Stewart’s runnerup effort was impressive in light of the considerable amount of time he spent on pit road, his Joe Gibbs Racing crew doing its best to cool down the overheating engine in the No. 20 Chevrolet.

“We just kept coming in and kept peeling a strip of tape off [the grille] at a time,” Stewart said. “We finally ended up peeling all the tape off the car. I’m sure that slowed it down a little bit, but at the same time at least we got the heat issue under control.

“When we came in on the stops, we knew we were going to have to give up track position, but they filled it back up with water and cooled it off each time. We just kept a positive frame of mind like we did last week at Dover when we were struggling. We knew we were going to have to do it the hard way today.”

With the movement going on at the end, drivers dipping and diving and looking for the least opening to advance, Stewart said he felt fortunate to wind up where he did. A push at the end from Newman helped, but he said, “I don’t know if we could have caught DJ there at the end.”

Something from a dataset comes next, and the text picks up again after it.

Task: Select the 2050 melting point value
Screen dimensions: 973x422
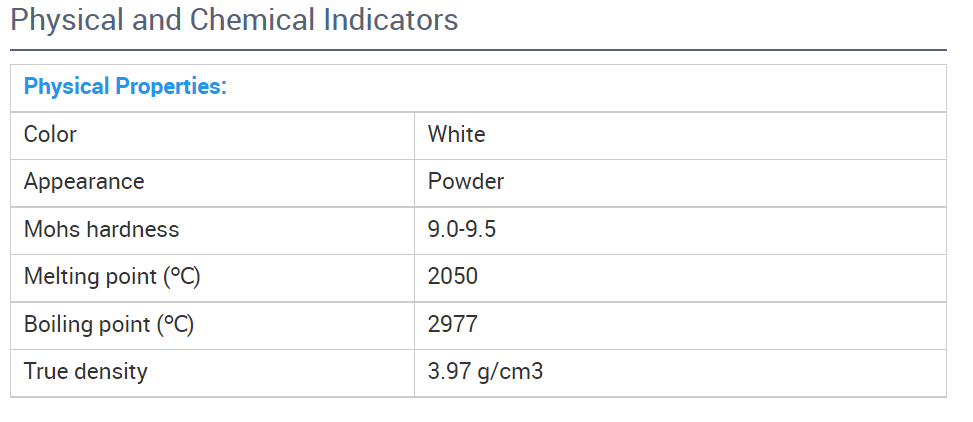Action: pos(452,277)
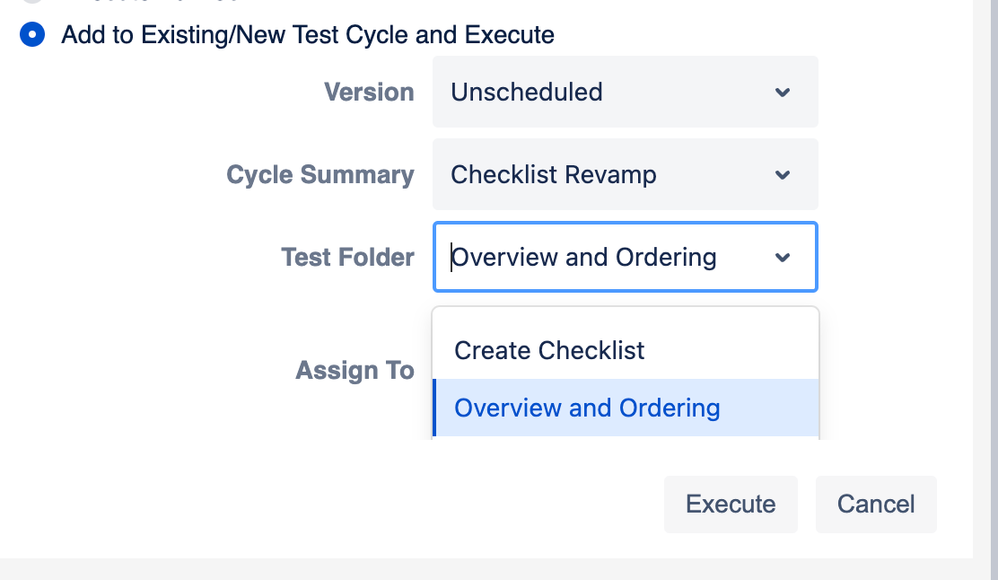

It was a stunning end to a day that most described as “typical Talladega.” The fortunes of Chase racers varied widely – Mark Martin (41st) and Jimmie Johnson (31st) were involved in the day’s first multicar crash on lap 20. Stewart, Kenseth, Newman, Edwards and Kurt Busch (eighth), on the other hand, escaped intact for the most part.

Martin’s day was done after his car took hits to the front and rear, caught in the middle of the melee that began when Johnson got into the back of polesitter Elliott Sadler. Michael Waltrip, Dale Earnhardt Jr., Mike Skinner and Joe Nemechek were involved as well, with Waltrip’s Chevrolet barrel-rolling through Turns 1 and 2.

Johnson returned only to become mired in a second multicar incident on lap 66 that also featured a car leaving the pavement, this time the No. 10 Chevrolet of Scott Riggs. Wallace and Greg Biffle were the unfortunate Chase victims in that particular frontstretch misadventure.

Thankfully, no one came away injured, only disappointed in the fact that the series’ biggest track continues to provide some of its tightest racing conditions.

Still, Talladega provides ample action for the fans, and that’s why they continue to return. This year’s race had 50 lead changes; the previous three, at Dover, New Hampshire and Richmond, featured 56. Combined.

“Racing is what we get paid to do,” Earnhardt Jr. said. “We’re all together, so it’s hard to miss something when we’re going so fast. ... It’s just frustrating.”

It’s frustrating, but it’s Talladega. It’s a part of the Chase because three other times during the year – here and twice at Daytona – it’s a part of the regular season.

“A champion is a champion at all the race tracks,” Newman said, after admitting he felt “happy to be alive.

“I had the car pretty crossed up a couple of times in the middle of the trioval and I thought, ‘Man, this is it. I’m going to be in the third Big One of the day.’”

Jarrett, stopping long enough to collect the checkered flag before beginning a slow drive up the frontstretch, managed to miss the Big Ones. And the little ones. He didn’t falter on the track, and his crew didn’t let him down on pit road. Maybe they didn’t seem like a winner before, but now ...?

“To go through things that we did this year – [for] neither one of our teams to make the Chase,” said Parrott, who helped lead Jarrett to the 1999 championship, “we all know how important that is and what it means to Robert Yates Racing and just racing in general. ...

“I told Robert before Dover, I went out on a limb and promised him that I would get this ... car back in victory lane before the end of the year. I just didn’t know it was going to happen this quick. Me and this guy [Jarrett] have worked a lot of magic together, and we’re not done.”

After Talladega, it’s sure starting to seem that way.